Analytical confidence intervals for the number of different objects in data streams

TL;DR

This paper introduces a rigorous mathematical approach to derive confidence intervals for the number of distinct objects in data streams using Flajolet-Martin algorithms, connecting statistical analysis with special functions and extreme value theory.

Contribution

It provides the first analytical confidence intervals for F0 in data streams, based on Chernoff bounds, with deep connections to special functions and extreme value theory.

Findings

Analytical confidence intervals for F0 derived using Chernoff bounds.

Connections established between statistical analysis, special functions, and extreme value theory.

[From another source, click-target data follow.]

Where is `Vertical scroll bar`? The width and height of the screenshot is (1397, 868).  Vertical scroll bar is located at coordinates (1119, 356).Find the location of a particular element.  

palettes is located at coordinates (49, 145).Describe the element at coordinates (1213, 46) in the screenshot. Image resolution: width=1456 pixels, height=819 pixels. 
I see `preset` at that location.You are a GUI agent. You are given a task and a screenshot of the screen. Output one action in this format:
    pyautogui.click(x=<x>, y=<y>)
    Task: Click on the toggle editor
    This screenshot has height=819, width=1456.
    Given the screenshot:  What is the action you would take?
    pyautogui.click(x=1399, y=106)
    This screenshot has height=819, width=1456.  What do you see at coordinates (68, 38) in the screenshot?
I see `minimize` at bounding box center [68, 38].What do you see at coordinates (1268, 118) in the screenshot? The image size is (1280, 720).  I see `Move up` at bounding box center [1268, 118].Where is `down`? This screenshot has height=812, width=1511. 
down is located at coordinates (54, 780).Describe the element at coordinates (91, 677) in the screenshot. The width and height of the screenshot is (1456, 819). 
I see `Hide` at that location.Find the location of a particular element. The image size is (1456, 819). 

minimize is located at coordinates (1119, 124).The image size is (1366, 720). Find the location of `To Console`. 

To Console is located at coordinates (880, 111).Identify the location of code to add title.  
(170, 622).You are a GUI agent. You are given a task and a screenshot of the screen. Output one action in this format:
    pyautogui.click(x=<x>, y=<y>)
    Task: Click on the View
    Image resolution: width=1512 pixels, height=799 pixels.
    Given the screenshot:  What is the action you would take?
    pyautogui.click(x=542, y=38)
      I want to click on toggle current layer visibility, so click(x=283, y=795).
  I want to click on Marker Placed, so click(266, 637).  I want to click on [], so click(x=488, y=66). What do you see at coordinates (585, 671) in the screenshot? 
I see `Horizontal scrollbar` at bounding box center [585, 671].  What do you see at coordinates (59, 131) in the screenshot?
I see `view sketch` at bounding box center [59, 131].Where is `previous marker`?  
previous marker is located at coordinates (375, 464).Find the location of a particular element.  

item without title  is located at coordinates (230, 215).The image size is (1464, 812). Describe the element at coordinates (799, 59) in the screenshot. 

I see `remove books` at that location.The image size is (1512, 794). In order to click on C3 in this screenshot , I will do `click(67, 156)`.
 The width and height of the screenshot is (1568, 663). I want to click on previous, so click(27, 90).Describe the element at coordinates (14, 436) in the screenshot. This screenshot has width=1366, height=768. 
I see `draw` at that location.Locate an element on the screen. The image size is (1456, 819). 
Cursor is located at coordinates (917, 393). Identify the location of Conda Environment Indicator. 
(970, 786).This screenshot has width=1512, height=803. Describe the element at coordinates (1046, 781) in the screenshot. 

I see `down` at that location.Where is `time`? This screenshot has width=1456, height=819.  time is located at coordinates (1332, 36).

Validation through real data stream tests and Monte Carlo simulations.

Abstract

This paper develops a new mathematical-statistical approach to analyze a class of Flajolet-Martin algorithms (FMa), and provides analytical confidence intervals for the number F0 of distinct elements in a stream, based on Chernoff bounds. The class of FMa has reached a significant popularity in bigdata stream learning, and the attention of the literature has mainly been based on algorithmic aspects, basically complexity optimality, while the statistical analysis of these class of algorithms has been often faced heuristically. The analysis provided here shows deep connections with mathematical special functions and with extreme value theory. The latter connection may help in explaining heuristic considerations, while the first opens many numerical issues, faced at the end of the present paper. Finally, the algorithms are tested on an anonymized real data stream and MonteCarlo simulations are provided to support our analytical choice in this context.